* [WHAT TO WORK ON] Could you give the entries from the line that contains "What do you see at coordinates (156, 17)" through the line that contains "center [55, 298]." as a numbered list, leaving out blank lines?

* [EXERCISE MATERIAL]
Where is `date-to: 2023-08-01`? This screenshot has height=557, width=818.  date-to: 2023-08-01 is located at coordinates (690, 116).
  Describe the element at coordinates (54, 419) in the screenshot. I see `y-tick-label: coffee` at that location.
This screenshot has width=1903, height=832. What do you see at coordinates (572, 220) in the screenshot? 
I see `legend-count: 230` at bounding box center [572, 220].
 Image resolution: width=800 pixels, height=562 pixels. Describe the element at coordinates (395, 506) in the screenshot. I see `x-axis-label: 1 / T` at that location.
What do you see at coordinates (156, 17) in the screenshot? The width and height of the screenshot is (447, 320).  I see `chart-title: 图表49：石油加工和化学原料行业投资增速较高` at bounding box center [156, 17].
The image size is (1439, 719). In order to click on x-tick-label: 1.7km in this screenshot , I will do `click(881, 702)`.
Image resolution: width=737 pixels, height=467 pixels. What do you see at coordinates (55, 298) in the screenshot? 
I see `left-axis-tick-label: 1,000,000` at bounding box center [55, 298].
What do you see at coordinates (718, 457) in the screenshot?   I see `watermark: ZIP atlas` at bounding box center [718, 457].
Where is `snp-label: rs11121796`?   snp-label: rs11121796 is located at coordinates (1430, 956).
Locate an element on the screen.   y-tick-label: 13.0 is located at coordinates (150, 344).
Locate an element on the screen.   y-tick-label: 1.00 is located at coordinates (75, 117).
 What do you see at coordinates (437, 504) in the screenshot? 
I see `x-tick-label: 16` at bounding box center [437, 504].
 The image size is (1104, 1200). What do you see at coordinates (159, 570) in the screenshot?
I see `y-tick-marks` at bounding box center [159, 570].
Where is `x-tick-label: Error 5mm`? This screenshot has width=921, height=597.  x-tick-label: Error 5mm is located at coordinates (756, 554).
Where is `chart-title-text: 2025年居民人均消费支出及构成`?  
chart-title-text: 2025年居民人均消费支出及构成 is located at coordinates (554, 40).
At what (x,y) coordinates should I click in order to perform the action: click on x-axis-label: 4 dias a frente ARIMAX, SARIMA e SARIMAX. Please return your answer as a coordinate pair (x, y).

* [COMPLETED TASK]
1. What do you see at coordinates (156, 17) in the screenshot? The width and height of the screenshot is (447, 320).  I see `chart-title: 图表49：石油加工和化学原料行业投资增速较高` at bounding box center [156, 17].
2. The image size is (1439, 719). In order to click on x-tick-label: 1.7km in this screenshot , I will do `click(881, 702)`.
3. Image resolution: width=737 pixels, height=467 pixels. What do you see at coordinates (55, 298) in the screenshot? 
4. I see `left-axis-tick-label: 1,000,000` at bounding box center [55, 298].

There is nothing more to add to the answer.